Correcting Probabilities for Artificially Balanced Data

hlsmith

Less is more. Stay pure. Stay poor.
#1
I have data from a frequency matched case-control study. All that needs to be known about that is the outcome variable is artificially balanced (50:50), when the true ratio is actually (10:90). When you run logistic regression on these data all outputs are correct (if generalized to the original unbalanced data or new unbalanced data) except the intercept and calculations based on the intercept, so probabilities. Side note, generated probabilities are in the right rank order, but need to be transformed to get the actual correct values for the overall unbalanced data. There are formulae to get these values. I will post links.

However, I want to score a new dataset based on this model, with the issue being the new dataset also has been artificially balanced (50:50). Question, has anyone else had this scenario, and if so - can I just score the new data and then apply the correction?

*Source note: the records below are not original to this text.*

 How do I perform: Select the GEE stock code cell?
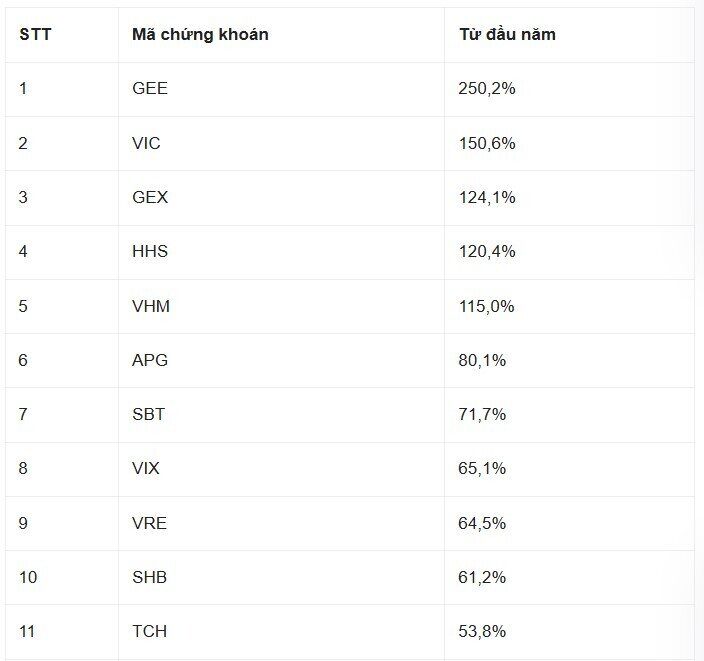click(150, 89)
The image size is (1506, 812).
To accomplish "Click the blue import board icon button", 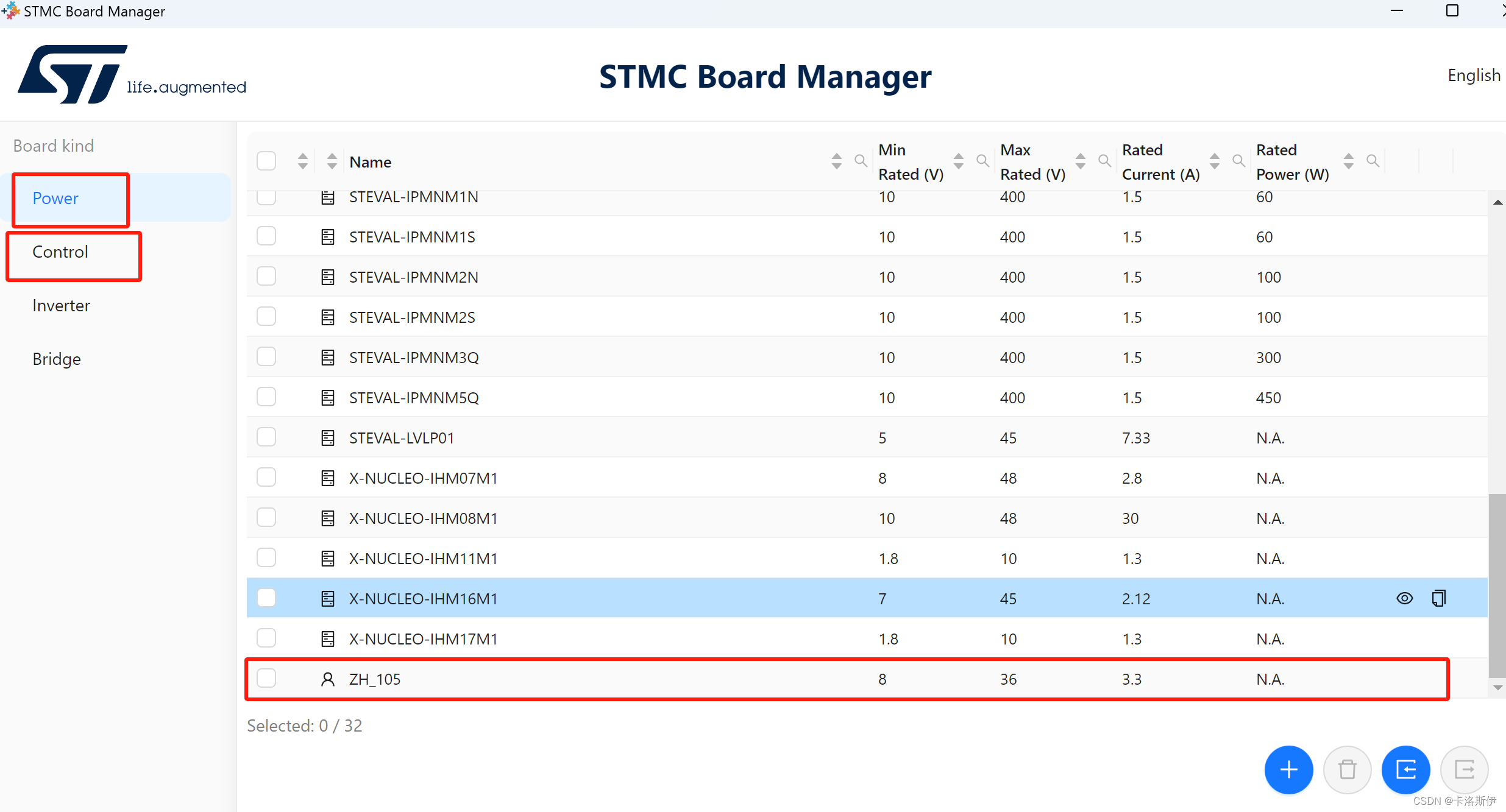I will pos(1405,769).
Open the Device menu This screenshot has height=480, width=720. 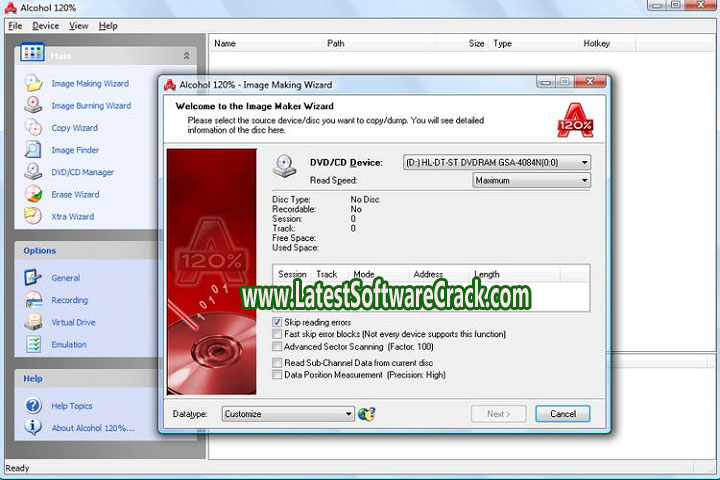45,25
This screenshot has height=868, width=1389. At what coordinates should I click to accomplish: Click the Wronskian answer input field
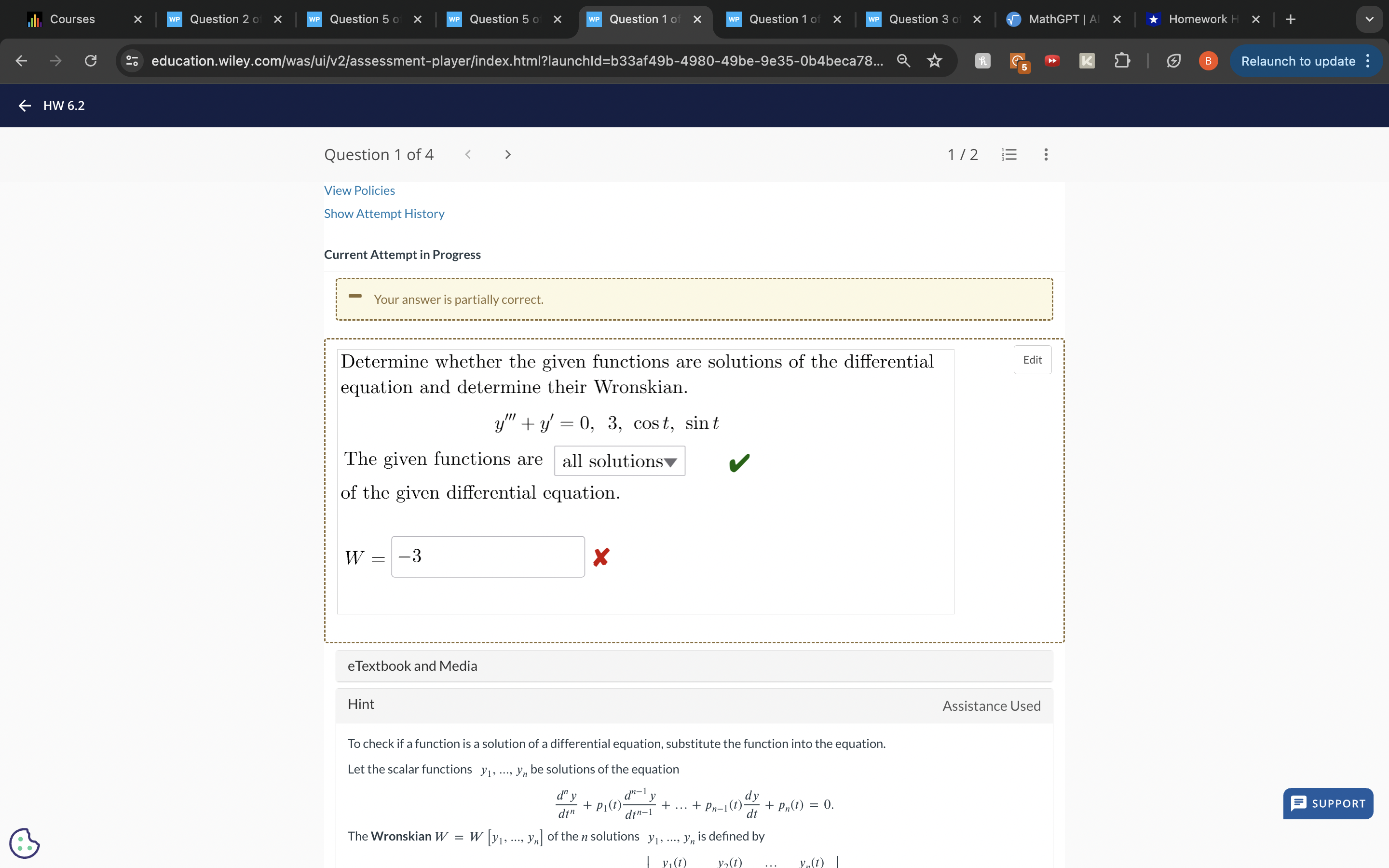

Model(Balanced training data) -> score(Balanced validation data) -> correct predictions (Balanced validation data)

Thanks!
 
Last edited:

hlsmith

Less is more. Stay pure. Stay poor.
#2
Model(Balanced training data) -> score(Balanced validation data) -> correct predictions (Balanced validation data)
Yes, this does seem to work in my simulated attempt. Now I am wondering if this correction needs to be applied every time a prediction is made based on balanced data. If so, I would think the data science people would come up against this all of the time with their churn and other problems. I wonder if there is an R package for this?
 
Last edited: